It was commonly theorised Vaporwave would have a similar faith, so much so that “Vaporwave is dead” itself became a meme. But let's not get ahead of ourselves. In 2017 its 'post-apocalyptic mall' aesthetic is still very much around and is still gaining popularity. Where Seapunk failed to survive its own success, Vaporwave seems to have a little bit more to say.
Born in 2010, the micro internet subculture Vaporwave began as an “ironic critique of global capitalism in the form of sample based infomercials and home shopping networks”[1] that used the empty promises of capitalism as a critique by heavily overusing brand A E S T H E T I C in combination with frequently returning and often nostalgic icons like the VHS tape.

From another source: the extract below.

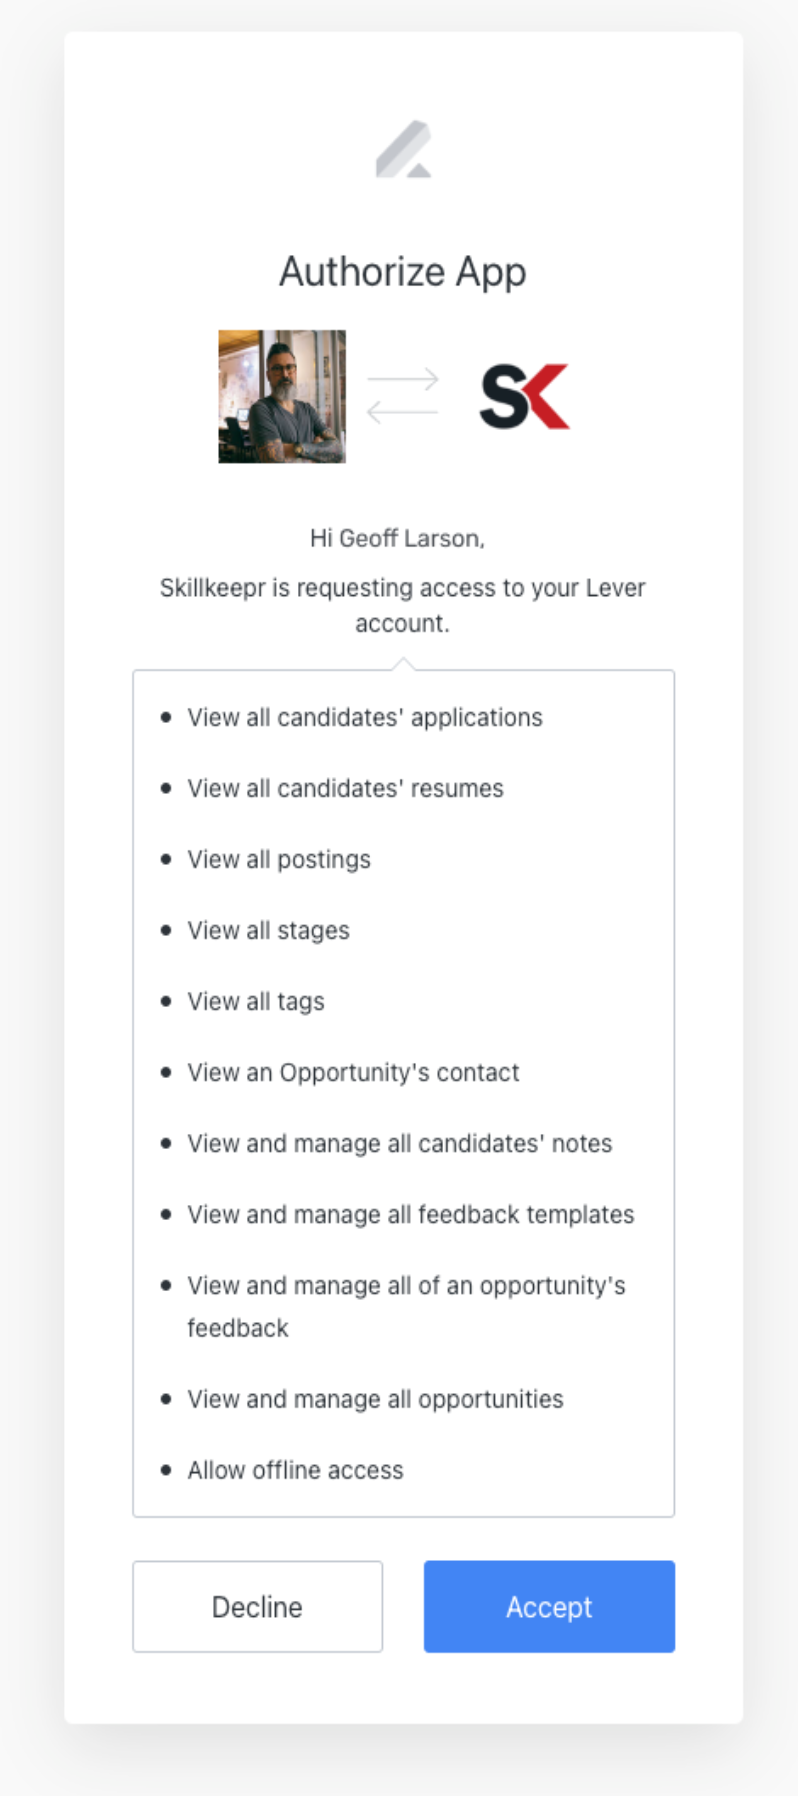Click the Authorize App heading

[402, 272]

Vaporwave is fascinating in the ways it's constantly contradicting itself. The act of doublethink seems to be based at the core of the movement. Doublethink is a term coined by George Orwell in his novel 1984 by which he meant a simultaneous belief in two contradicting ideas. The subculture is nostalgic but futuristic, criticising but idolising capitalism, idealising a zoned-out state with its endless GIF-loops, but clashing that with attention-grabbing heavy aesthetics.

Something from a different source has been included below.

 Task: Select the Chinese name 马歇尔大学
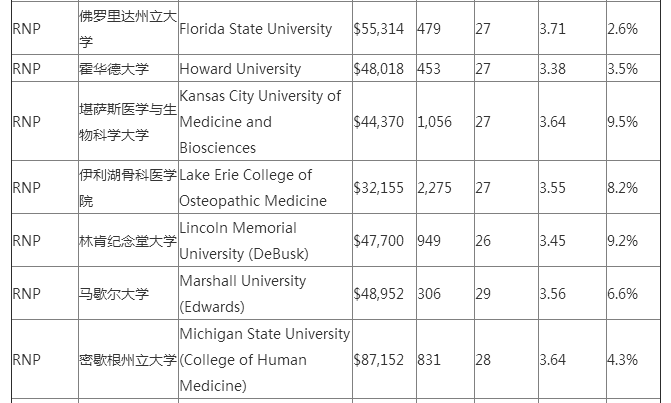click(113, 294)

Vaporwave creates its own hyperreality where you enter a world of pastel perfect plastic, LED lit busts of Helios – the Greek god of the sun – and cyan-blue waterfalls seen on old monitors with Windows '95 left after an apocalypse in the Japanese city of Kyoto. You can only see the criticism in a second glance – beyond the flashy images and the post-apocalyptic mall music.
In 2015 the subculture completely transformed into the subject of its own critique when MTV and Tumblr started to incorporate the visual style in their redesigned identities. This is when the prophecy was thought to be fulfilled and the movement was declared dead by many within their online community. Thanks to a wider spread base of artists and a more adaptable style, Vaporwave not only survived, but it is actually more popular than ever. Simultaneously also thanks to this widespread base its intentions are becoming blurrier. In 2017 we are at a crossroad again because of that same adaptability. Recently it has been reappropriated to convey messages of the alt-right.
MAIN QUESTION: How could vaporwave ...
In this thesis, I will be looking at a few aspects of Vaporwave that are most pressing. In the first chapter, I will look at why Vaporwave is so successful via theory on hyperreality and our indulging in it. In the second one, I want to analyse a few returning icons to see how Vaporwave communicates. I will be looking at how what I described in chapter one is showing within the culture. In the last chapter, I will describe the reappropriation of the alt-right and how that influences the subculture.
This thesis will be focussed on the visual language of Vaporwave over Vaporwave as a musical genre. Furthermore, there will be gaps concerning the alt-right movement and .... (ACHTERAF AANVULLEN)
CHAPTER 1: The analogy of a bombastic void
Welcome to the void
フローラルの専門店
The tiles on the floor are a hard pastel pink checkered with black. The mere sight of it tells me I must be close. I am wandering through big empty neon-lit halls searching for the Floral Shoppe. The walls are painted with the same pastel pink as the big squares on the floor. In the distance, I see a cityscape through a window. Or maybe it is just a painting on the wall. With the appearance of Helios’ bust on my left, I know I have arrived. But something alienates me. It is the bust. It has no face.[2]
"See, it's a crazy world we're living in" sings Jamiroquai in his song Virtual Insanity in 1996 about the seemingly endless virtual world we wander and get lost in. In the chorus of the song, he argues that we are governed by our love for twisting the intended use of new technology and therefore our futures are in hyperreality. Later in the song, he predicts the apocalypse, with lyrics about how this has got to change before "No more will we be".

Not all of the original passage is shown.